§ **Source text**:
┄┄┄┄┄┄┄┄┄┄┄┄┄┄┄┄┄┄┄┄

NO DEDUCTION FOR SEMINAR EXPENSES

Internal Revenue Code Section 212(1) allows a deduction to individual taxpayers for expenses relating to the production or collection of income. Therefore, if one attended a seminar to learn investment trading techniques, that should be deductible, right?

That's what Carl Jones thought, when he deducted the expenses of a day-trading seminar that he attended to improve his day trading skills. Unfortunately, both the IRS and the Tax Court disagreed, based on an obscure, but directly on point, provision of the Internal Revenue Code Section 274(h)(7).

This provision provides in plain and simple language that "[n]o deduction shall be allowed under section 212 for expenses allocable to a convention, seminar, or similar meeting." This provision is hard to locate, in large part because the title of Section 274 gives only the faintest warning of the existence of the prohibition - "Disallowance of certain entertainment, etc., expenses."

┄┄┄┄┄┄┄┄┄┄┄┄┄┄┄┄┄┄┄┄

§ **Given material**:

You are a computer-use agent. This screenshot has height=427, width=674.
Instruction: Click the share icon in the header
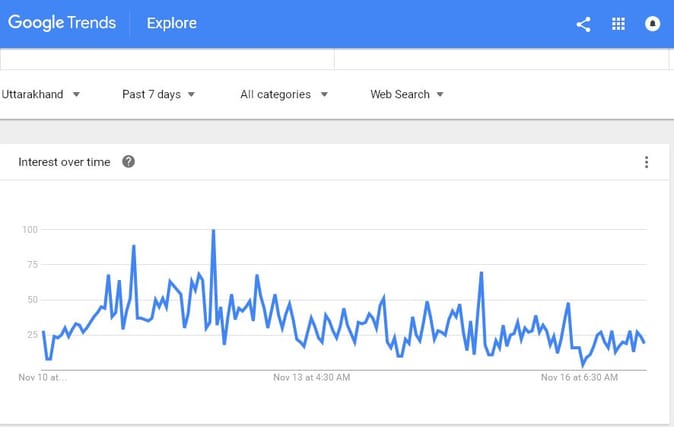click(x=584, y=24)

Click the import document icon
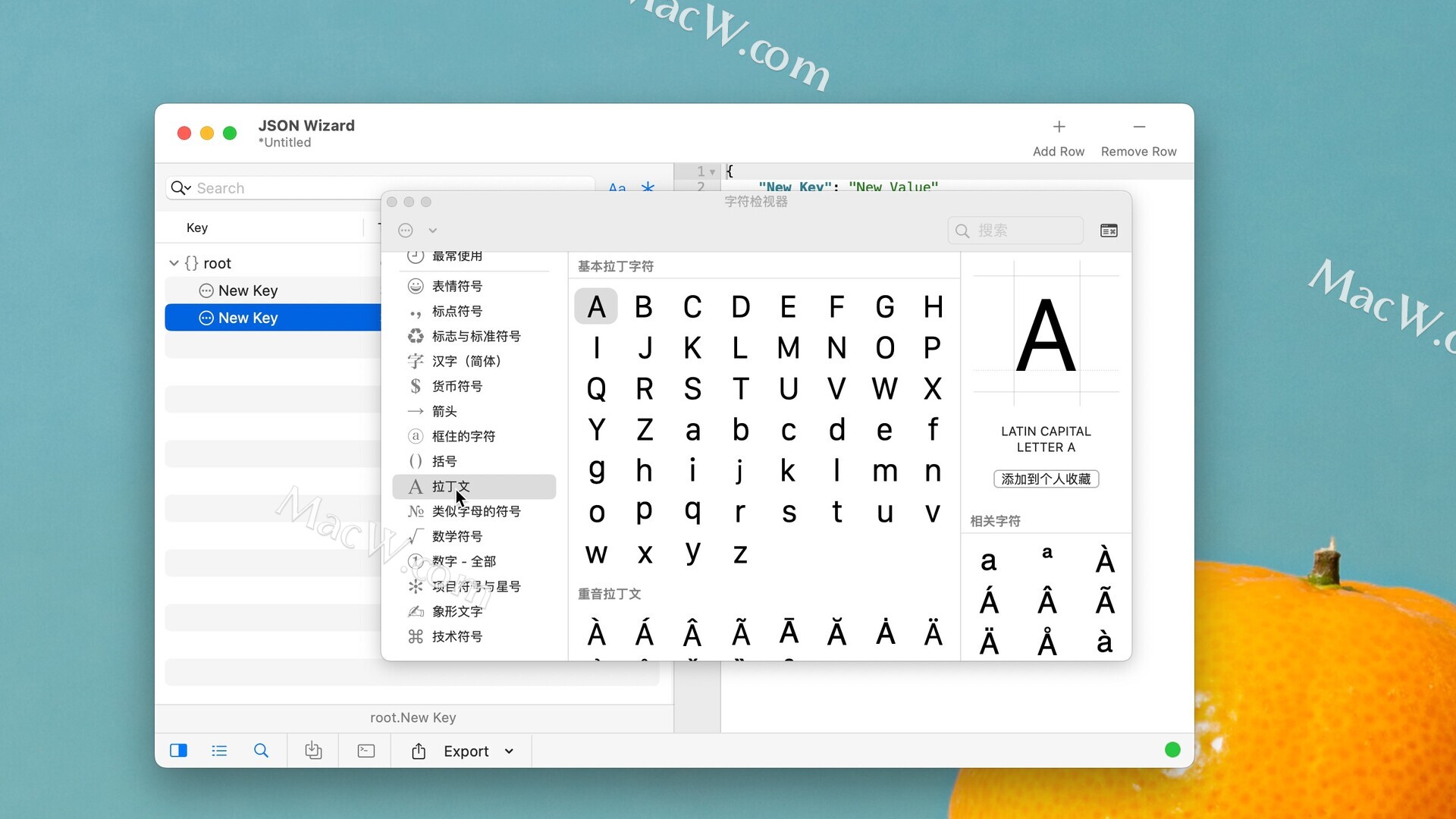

┄┄┄┄┄┄┄┄┄┄┄┄┄┄┄┄┄┄┄┄

§ **Set exercise 1**:
For the seminar-expenses text, decide whether each statement agrees with it. Answer yes or no and quote the deciding words of the text.
(a) Carl Jones attended the seminar to improve his day trading skills.
(b) The Tax Court allowed Carl Jones's deduction.
(c) The title of Section 274 plainly warns about seminar expenses.
§ **Set exercise 2**: In the seminar-expenses text, which provision of the Internal Revenue Code did the IRS and the Tax Court base their decision on?
§ **Set exercise 3**: Translate this sentence from the seminar-expenses text into Spanish: "Internal Revenue Code Section 212(1) allows a deduction to individual taxpayers for expenses relating to the production or collection of income."

§ **Written solution 1**:
(a) Yes: "that he attended to improve his day trading skills"
(b) No: "both the IRS and the Tax Court disagreed"
(c) No: "the title of Section 274 gives only the faintest warning of the existence of the prohibition"

§ **Written solution 2**: Section 274(h)(7).

§ **Written solution 3**: La Sección 212(1) del Código de Rentas Internas concede a los contribuyentes individuales una deducción por los gastos relacionados con la producción o el cobro de ingresos.